▶ What to work on
Retype the listing that follows, leaving nothing out.

▶ Data provided
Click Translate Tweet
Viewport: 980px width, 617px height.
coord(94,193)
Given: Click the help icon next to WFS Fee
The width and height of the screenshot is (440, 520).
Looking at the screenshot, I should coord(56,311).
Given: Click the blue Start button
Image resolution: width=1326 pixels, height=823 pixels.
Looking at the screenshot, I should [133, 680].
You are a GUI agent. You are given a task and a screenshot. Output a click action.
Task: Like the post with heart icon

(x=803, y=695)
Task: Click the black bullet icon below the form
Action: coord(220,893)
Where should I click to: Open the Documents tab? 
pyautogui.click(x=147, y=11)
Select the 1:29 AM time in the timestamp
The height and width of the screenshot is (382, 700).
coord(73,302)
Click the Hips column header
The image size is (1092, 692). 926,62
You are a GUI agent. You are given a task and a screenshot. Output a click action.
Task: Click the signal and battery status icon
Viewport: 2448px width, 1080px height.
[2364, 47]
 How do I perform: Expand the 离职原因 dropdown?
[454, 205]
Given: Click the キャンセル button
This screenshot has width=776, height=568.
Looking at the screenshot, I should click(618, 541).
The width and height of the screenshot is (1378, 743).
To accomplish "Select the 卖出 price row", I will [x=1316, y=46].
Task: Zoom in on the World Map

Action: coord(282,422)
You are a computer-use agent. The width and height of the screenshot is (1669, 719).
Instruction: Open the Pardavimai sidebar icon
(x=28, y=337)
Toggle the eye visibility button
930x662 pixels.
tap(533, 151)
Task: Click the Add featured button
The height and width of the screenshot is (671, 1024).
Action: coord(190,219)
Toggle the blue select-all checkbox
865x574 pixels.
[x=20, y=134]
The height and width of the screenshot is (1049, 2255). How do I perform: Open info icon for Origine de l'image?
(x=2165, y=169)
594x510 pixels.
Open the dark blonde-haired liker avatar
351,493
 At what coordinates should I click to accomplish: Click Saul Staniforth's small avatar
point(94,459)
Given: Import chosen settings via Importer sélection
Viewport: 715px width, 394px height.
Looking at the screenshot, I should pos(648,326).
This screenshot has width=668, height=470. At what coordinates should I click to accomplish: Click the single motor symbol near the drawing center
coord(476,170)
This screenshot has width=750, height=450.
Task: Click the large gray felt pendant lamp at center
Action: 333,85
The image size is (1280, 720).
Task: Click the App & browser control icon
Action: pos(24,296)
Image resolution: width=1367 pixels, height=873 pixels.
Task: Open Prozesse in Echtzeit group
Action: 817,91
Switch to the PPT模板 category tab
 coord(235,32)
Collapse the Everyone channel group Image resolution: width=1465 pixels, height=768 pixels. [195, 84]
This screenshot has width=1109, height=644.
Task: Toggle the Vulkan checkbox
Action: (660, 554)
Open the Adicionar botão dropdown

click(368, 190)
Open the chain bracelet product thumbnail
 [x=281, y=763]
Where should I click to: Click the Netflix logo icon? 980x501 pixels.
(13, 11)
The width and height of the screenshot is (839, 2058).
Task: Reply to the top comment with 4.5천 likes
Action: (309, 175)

▶ Exercise output
Click Translate Tweet
Viewport: 980px width, 617px height.
coord(94,193)
Given: Click the help icon next to WFS Fee
The width and height of the screenshot is (440, 520).
Looking at the screenshot, I should coord(56,311).
Given: Click the blue Start button
Image resolution: width=1326 pixels, height=823 pixels.
Looking at the screenshot, I should [133, 680].
You are a GUI agent. You are given a task and a screenshot. Output a click action.
Task: Like the post with heart icon

(x=803, y=695)
Task: Click the black bullet icon below the form
Action: coord(220,893)
Where should I click to: Open the Documents tab? 
pyautogui.click(x=147, y=11)
Select the 1:29 AM time in the timestamp
The height and width of the screenshot is (382, 700).
coord(73,302)
Click the Hips column header
The image size is (1092, 692). 926,62
You are a GUI agent. You are given a task and a screenshot. Output a click action.
Task: Click the signal and battery status icon
Viewport: 2448px width, 1080px height.
[2364, 47]
 How do I perform: Expand the 离职原因 dropdown?
[454, 205]
Given: Click the キャンセル button
This screenshot has width=776, height=568.
Looking at the screenshot, I should click(618, 541).
The width and height of the screenshot is (1378, 743).
To accomplish "Select the 卖出 price row", I will [x=1316, y=46].
Task: Zoom in on the World Map

Action: coord(282,422)
You are a computer-use agent. The width and height of the screenshot is (1669, 719).
Instruction: Open the Pardavimai sidebar icon
(x=28, y=337)
Toggle the eye visibility button
930x662 pixels.
tap(533, 151)
Task: Click the Add featured button
The height and width of the screenshot is (671, 1024).
Action: coord(190,219)
Toggle the blue select-all checkbox
865x574 pixels.
[x=20, y=134]
The height and width of the screenshot is (1049, 2255). How do I perform: Open info icon for Origine de l'image?
(x=2165, y=169)
594x510 pixels.
Open the dark blonde-haired liker avatar
351,493
 At what coordinates should I click to accomplish: Click Saul Staniforth's small avatar
point(94,459)
Given: Import chosen settings via Importer sélection
Viewport: 715px width, 394px height.
Looking at the screenshot, I should pos(648,326).
This screenshot has width=668, height=470. At what coordinates should I click to accomplish: Click the single motor symbol near the drawing center
coord(476,170)
This screenshot has width=750, height=450.
Task: Click the large gray felt pendant lamp at center
Action: 333,85
The image size is (1280, 720).
Task: Click the App & browser control icon
Action: pos(24,296)
Image resolution: width=1367 pixels, height=873 pixels.
Task: Open Prozesse in Echtzeit group
Action: 817,91
Switch to the PPT模板 category tab
 coord(235,32)
Collapse the Everyone channel group Image resolution: width=1465 pixels, height=768 pixels. [195, 84]
This screenshot has width=1109, height=644.
Task: Toggle the Vulkan checkbox
Action: (660, 554)
Open the Adicionar botão dropdown

click(368, 190)
Open the chain bracelet product thumbnail
 [x=281, y=763]
Where should I click to: Click the Netflix logo icon? 980x501 pixels.
(13, 11)
The width and height of the screenshot is (839, 2058).
Task: Reply to the top comment with 4.5천 likes
Action: (309, 175)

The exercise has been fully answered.